So... we would be remiss if we didn't note at some point before opening night how bad the Los Angeles Lakers are, or at least appear to be.
Because by appearances, they are the worst.
Thursday night in Shanghai, the Lakers lost an exhibition to the Golden State Warriors by 26 points. The scoreline doesn't much matter; you can't judge a team by how badly they get beaten in preseason, because in preseason no one is trying, and players who shouldn't—under any circumstances—play, do. Still: holy shit, that roster.
There's a diminishing Pau Gasol, and everybody else. Dwight Howard has been replaced with Chris Kaman. Steve Blake looks set to get an even more expanded role under nonagenarian Steve Nash, who was a defensive catastrophe even before he tragically lost the use of both of his legs. Head coach Mike D'Antoni is still shuffling lineups around, but somehow, it looks like Shawne Williams has a part to play in his system. Then you have guys like Nick Young, Jordan Hill, and Jodie Meeks. I mean, look at the photo again. Are you kidding me?
This is a squad of role players and castoffs, awkwardly long players who are still too small, a smallish team that is still too slow, and an oldish team that is still unskilled. And missing, for now anyway, is Kobe Bryant.
After rupturing his Achilles in April, Bryant is closing in on a return sometime between the Lakers' opening day on October 29 and Thanksgiving. No one would expect a 35-year-old man to be able to recover in months and immediately recommence dominating the league. But this is Kobe we're talking about. He's one of the best players of all time, and beyond that, he's one of the best athletes of all time. He's also a stubborn son of a bitch.
We've watched him convince himself for half his natural life that he could play through broken fingers, torn wrist ligaments, a bad back, rolled ankles, and a litany of other injuries, and still play at a high level. Along the way, we started to believe him. But the Achilles is different. It's the largest tendon in the body, and Bryant is one of the league's oldest players now. He can't and won't carry a team this bad through the playoffs. At best, they'll save face, maybe creep in as an eighth seed. If Kobe returns, and isn't as good or even better than he was last season (when, absurdly, he crept up and resembled his prime), this could be a lost season for the Lakers. And that's a good thing.
Because the 2014 offseason is going to be absolutely foolish. LeBron James, Carmelo Anthony, Chris Bosh, Luol Deng and DeMarcus Cousins may all be available next year through free agency. Then there's the draft, which will be filled with potential franchise-turning talents Andrew Wiggins, Marcus Smart, Jabari Parker, and Julius Randle. And next year, for once, the Lakers will have their first-round pick. These are still the Lakers, and while the shine will fade a little this year, LA is still a righteous throne to inherit. Any of those free agents could partner up with Kobe for one last run, and if the Lakers suck sufficiently enough this year, a lottery pick could be waiting in the wings to take over after he's gone. Providence has always found a way to prop up this team.
The Lakers could be sad this season. And now, they are at an impasse. Because this is Kobe we're talking about, a player and talisman every bit as great as he is obstinate. And though he's closer than most, he's not superhuman, which is to say that not even Bryant, not even on two good Achilles, could take the worst Laker's team we've seen since Rudy Tomjanovich and William Henry Parker, and lead these poor souls to and through the playoffs. But he's going to try.

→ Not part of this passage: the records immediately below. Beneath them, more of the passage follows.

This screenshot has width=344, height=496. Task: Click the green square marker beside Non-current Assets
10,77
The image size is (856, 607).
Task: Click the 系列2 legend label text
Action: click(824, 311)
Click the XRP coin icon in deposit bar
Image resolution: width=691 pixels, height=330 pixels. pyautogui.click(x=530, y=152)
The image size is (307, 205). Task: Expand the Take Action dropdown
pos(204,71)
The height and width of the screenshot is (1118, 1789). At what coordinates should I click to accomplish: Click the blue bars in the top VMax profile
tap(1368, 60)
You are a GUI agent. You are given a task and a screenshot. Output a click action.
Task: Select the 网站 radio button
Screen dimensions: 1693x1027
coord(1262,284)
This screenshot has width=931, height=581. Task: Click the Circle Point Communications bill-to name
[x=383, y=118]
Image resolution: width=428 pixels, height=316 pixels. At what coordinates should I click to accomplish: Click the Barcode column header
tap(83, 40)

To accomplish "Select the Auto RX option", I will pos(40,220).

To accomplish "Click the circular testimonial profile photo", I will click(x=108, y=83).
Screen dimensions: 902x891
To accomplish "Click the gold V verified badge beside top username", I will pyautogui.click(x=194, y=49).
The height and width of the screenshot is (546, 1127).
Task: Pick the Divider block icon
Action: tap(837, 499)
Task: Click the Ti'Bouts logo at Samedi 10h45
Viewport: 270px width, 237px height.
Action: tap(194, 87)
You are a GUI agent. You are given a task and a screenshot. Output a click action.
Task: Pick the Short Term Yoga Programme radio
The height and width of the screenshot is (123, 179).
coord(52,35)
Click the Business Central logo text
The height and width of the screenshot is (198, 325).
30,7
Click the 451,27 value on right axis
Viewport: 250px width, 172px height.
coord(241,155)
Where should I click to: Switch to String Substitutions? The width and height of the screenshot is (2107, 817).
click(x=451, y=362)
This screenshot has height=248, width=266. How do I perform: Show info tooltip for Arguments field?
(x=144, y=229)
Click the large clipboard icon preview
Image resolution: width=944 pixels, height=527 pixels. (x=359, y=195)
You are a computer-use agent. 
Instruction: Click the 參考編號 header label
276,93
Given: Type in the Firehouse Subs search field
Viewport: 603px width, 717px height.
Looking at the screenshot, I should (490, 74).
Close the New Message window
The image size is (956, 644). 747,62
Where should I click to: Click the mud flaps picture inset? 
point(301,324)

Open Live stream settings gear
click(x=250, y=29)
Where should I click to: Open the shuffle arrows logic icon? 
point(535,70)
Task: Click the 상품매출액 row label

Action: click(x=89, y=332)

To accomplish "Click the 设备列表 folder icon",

And therein might lie the problem. It seems that the Lakers have two options this year. One is to suck, really suck, maybe even purposely suck, and battle it out with the Charlotte Bobcats or Orlando Magic for one of the best prospects we've seen since King James himself. The other is to suck, really suck, but suck with heart and dignity for the right to play four more games in late April. Bryant will fight for the latter, and through some alchemy of modern medicine and painkillers and sand, he might even succeed. We've seen him do it. But only in the NBA can hope spring from the gloomy depths of a .293 season. And so as Bryant attempts to drag this sorry squad through the season, it's worth asking, quietly of course, whether the Lakers' only hope is maybe getting in the way of something greater, something more important, something more permanent.